» **Problem details**
None of the images should appear in your copy. Transcribe the data in full.

» **Material provided**

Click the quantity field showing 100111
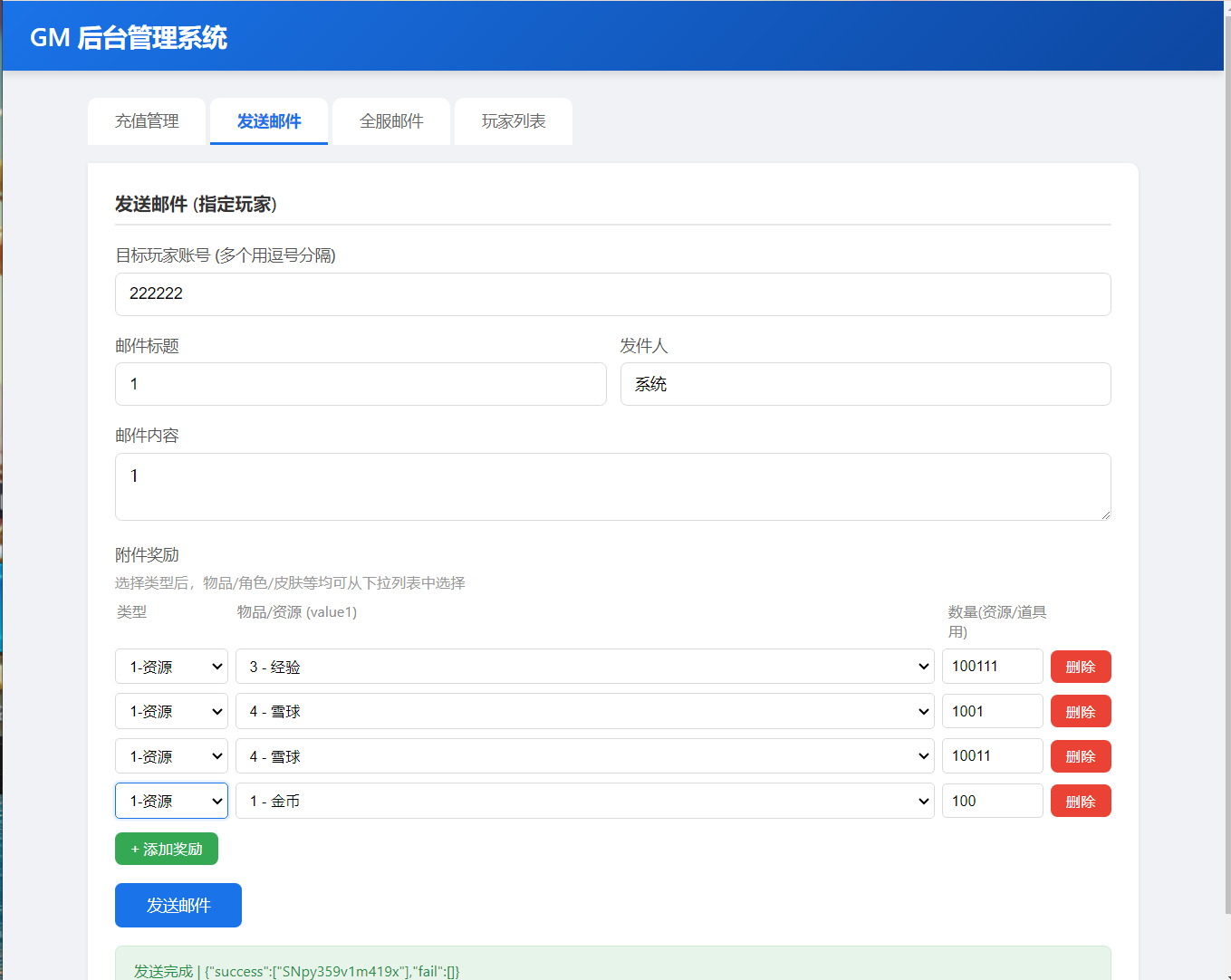Image resolution: width=1231 pixels, height=980 pixels. point(992,667)
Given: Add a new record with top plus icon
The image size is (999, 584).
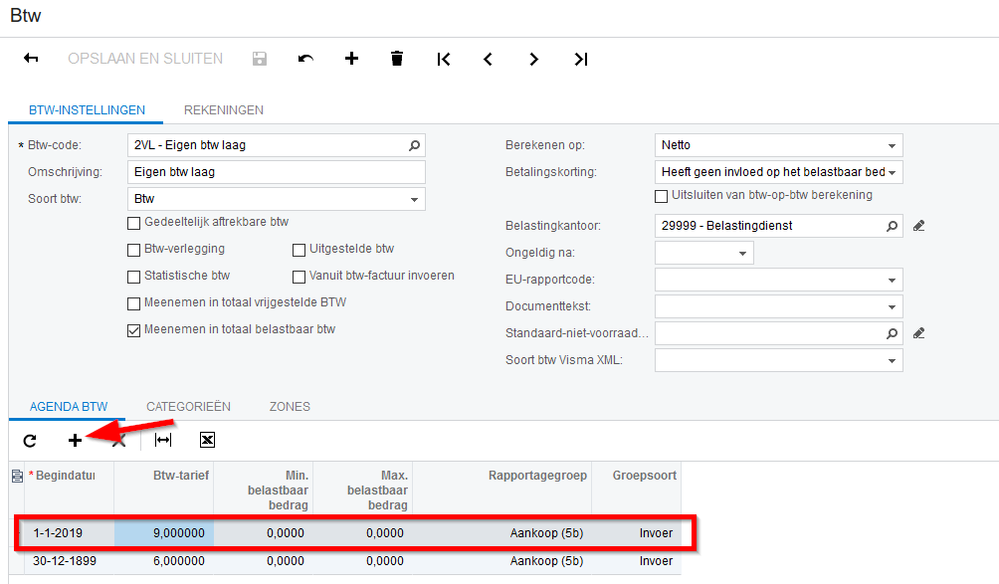Looking at the screenshot, I should click(351, 59).
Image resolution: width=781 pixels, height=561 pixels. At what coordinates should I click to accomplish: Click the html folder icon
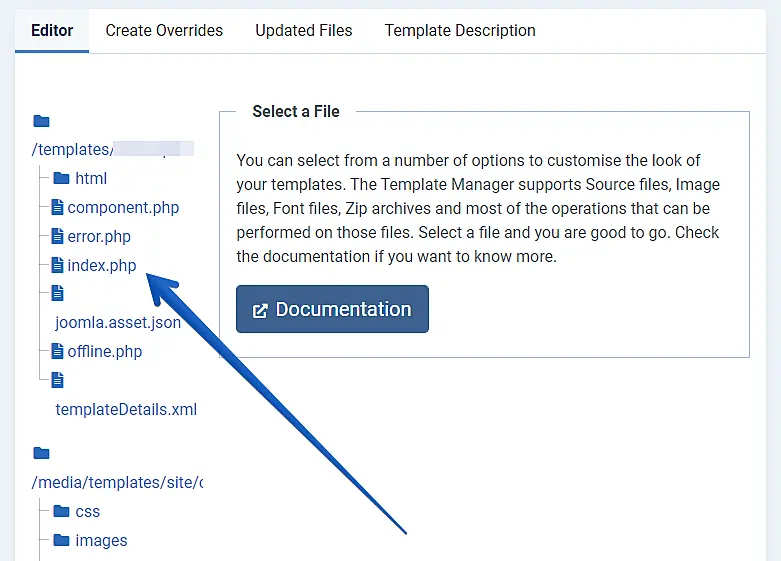62,179
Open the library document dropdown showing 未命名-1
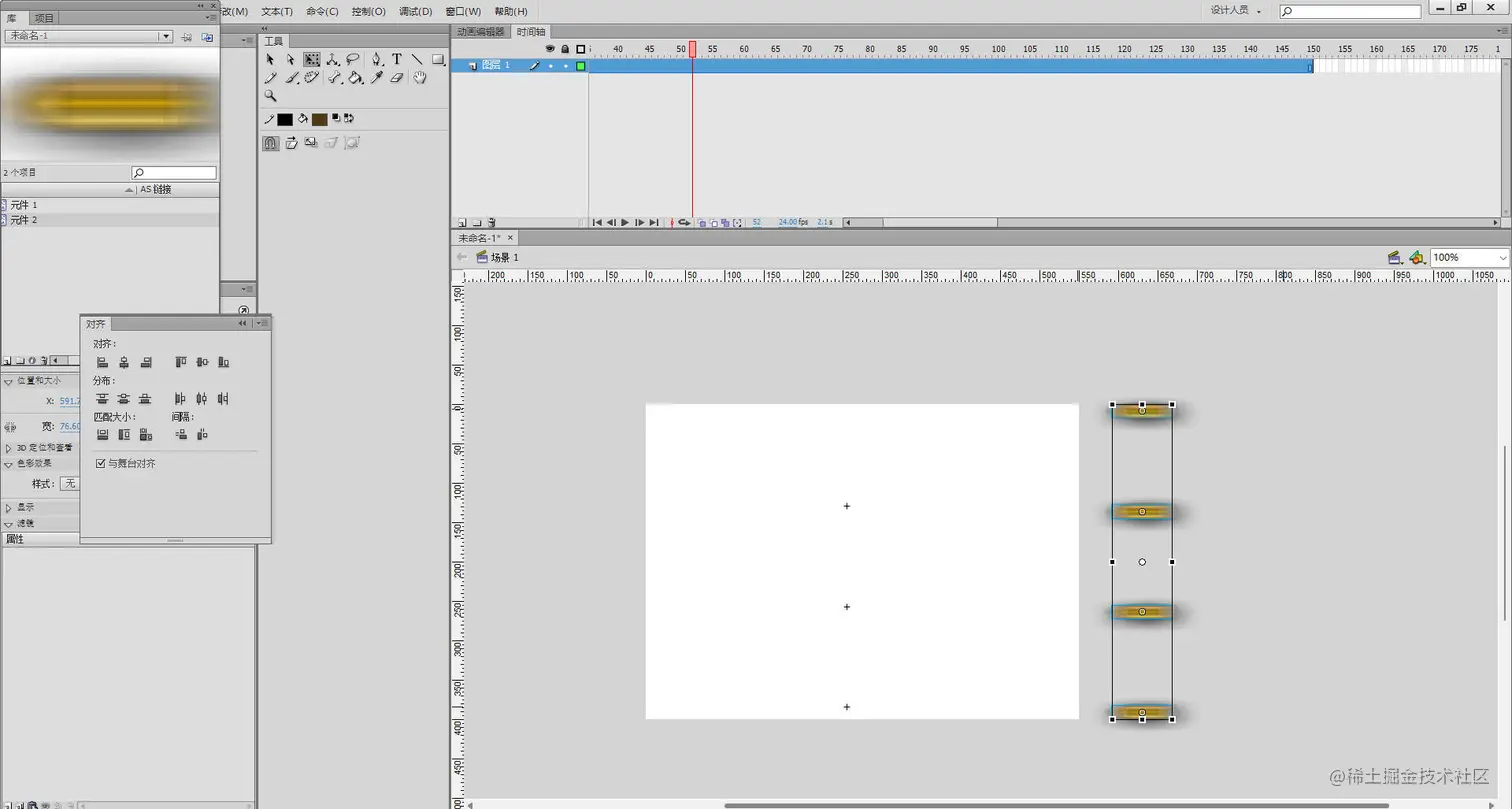 166,34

» **Finished task**
Click the quantity field showing 100111
Image resolution: width=1231 pixels, height=980 pixels. point(992,667)
Given: Add a new record with top plus icon
The image size is (999, 584).
Looking at the screenshot, I should click(351, 59).
Image resolution: width=781 pixels, height=561 pixels. At what coordinates should I click to accomplish: Click the html folder icon
62,179
Open the library document dropdown showing 未命名-1
 166,34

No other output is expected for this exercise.